Senior Associate/Strategist Regulatory Affairs (APAC CMC)

Responsibilities:

• Authoring regulatory submissions: Writing and reviewing the CMC sections for new e.g. New Drug Applications (NDAs), and Marketing Authorization Applications (MAAs) and lifecycle maintenance regulatory filings including responses to Health Authority’s questions.


• Ensuring regulatory compliance: Making sure that all documents align with the requirements of regulatory bodies as well as International Council for Harmonisation (ICH) guidelines.


• Collaborating with subject matter experts (SMEs): Working closely with scientists, quality assurance (QA), manufacturing teams, and regulatory affairs colleagues to gather accurate and complete information about a drug's composition, manufacturing process, and quality control.


• Maintaining document quality: Ensuring completion of high-quality documents i.e.  clear, concise, scientifically accurate, and consistent in style and format, complying with regulatory guidelines and internal processes within timelines.


• Managing timelines: Adhering to strict project schedules to ensure timely completion of submissions. 


• Identify, Assess and Communicate potential CMC Regulatory issues and propose mitigation strategies.


• Understands, interprets and guides teams on regulations and policies related to manufacture and control of medicinal products to expedite the submission, review and obtain approvals. 

Essential skills and qualifications

• Educational background: A bachelor's degree or higher in a scientific field, such as Chemistry, Pharmaceutical Sciences, or a related discipline.


• Experience: Minimum of 5 ~ 9 years of relevant work experience working within a Regulatory Affairs Department with direct accountability for deliverables.


• Pharmaceutical experience: Prior experience authoring CMC sections for regulatory submissions is a standard requirement.


• Technical writing expertise: Exceptional technical writing, editing, and communication skills are required to translate complex scientific data into clear regulatory documentation.


• Regulatory knowledge: A strong knowledge of CMC regulatory requirements for multiple global regions (e.g., APAC, U.S., EU) is essential.
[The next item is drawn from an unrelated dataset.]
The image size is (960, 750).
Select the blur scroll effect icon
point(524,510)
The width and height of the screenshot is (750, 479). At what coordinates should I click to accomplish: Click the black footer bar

Experience with the electronic Common Technical Document (eCTD) format is also crucial.


• Industry familiarity: A background in pharmaceutical manufacturing or quality control is often beneficial.


• Collaboration and project management: The ability to work independently, manage projects, and communicate effectively with cross-functional teams is critical.


• Detail-oriented: Meticulous attention to detail is necessary to ensure the accuracy and completeness of submissions.